PROVIDED PASSAGE -
'''

George W. GEKAS, Appellant, v. Governor Milton J. SHAPP et al.

Supreme Court of Pennsylvania.

Argued May 4, 1976.

Decided October 8, 1976.

*2 *3 Melman, Gekas & Nicholas, George W. Gekas, Harrisburg, for appellant.

Gerry J. Elman, Deputy Atty. Gen., Harrisburg, for appellees.

Before JONES, C.J., and EAGEN, O'BRIEN, ROBERTS, POMEROY, NIX and MANDERINO, JJ.

OPINION

JONES, Chief Justice.

In this appeal, we are called upon to review the decision of the Commonwealth Court sustaining preliminary objections to appellant's complaint in equity.[1] After reviewing the pleadings and applicable law, we are convinced that the Commonwealth Court reached the correct result and will affirm.

'''

DATASET SECTION -
'''

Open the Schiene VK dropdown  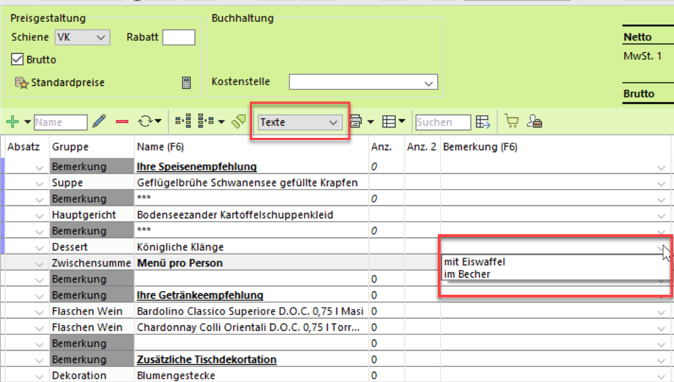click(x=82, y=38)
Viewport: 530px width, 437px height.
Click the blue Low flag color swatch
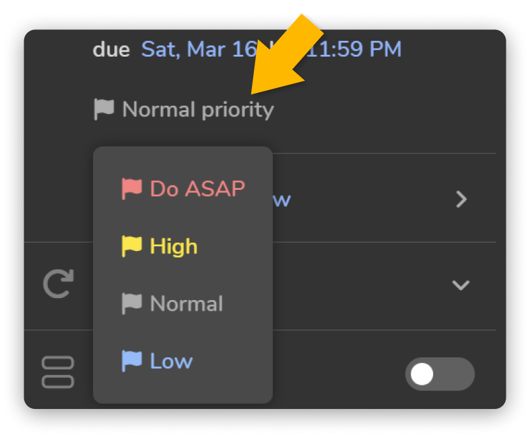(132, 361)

'''

WORK TO COMPLETE -
(A) Summarize the Gekas v. Shapp opinion in two sentences.
(B) Write the next part of the Gekas v. Shapp opinion, picking up after its last sentence.
The lines are not needed for this work.

EXPECTED ANSWERS -
(A) George W. Gekas appealed to the Supreme Court of Pennsylvania in a case against Governor Milton J. Shapp and others, which was argued May 4, 1976, and decided October 8, 1976. In the opinion by Chief Justice Jones, the court reviewed the Commonwealth Court's decision sustaining preliminary objections to the appellant's complaint in equity, concluded that the lower court reached the correct result, and stated that it would affirm.

(B)
In 1974, the appellant, George W. Gekas, in his capacity as citizen and taxpayer, filed a complaint in equity in *4 the Commonwealth Court seeking to enjoin the appellees, Governor Milton J. Shapp, Secretary of Property and Supplies, Frank C. Hilton and State Treasurer, Grace M. Sloan, from taking further steps to implement office leases executed by the appellee, Frank C. Hilton. The leases were entered into pursuant to the transfer and relocation of the Division of Vital Statistics in the Department of Health from Harrisburg, Pennsylvania, to New Castle, Pennsylvania, and the Bureau of Liquid Fuels Tax and the Bureau of Cigarette and Beverage Taxes in the Department of Revenue from Harrisburg, Pennsylvania, to Lewistown, Pennsylvania.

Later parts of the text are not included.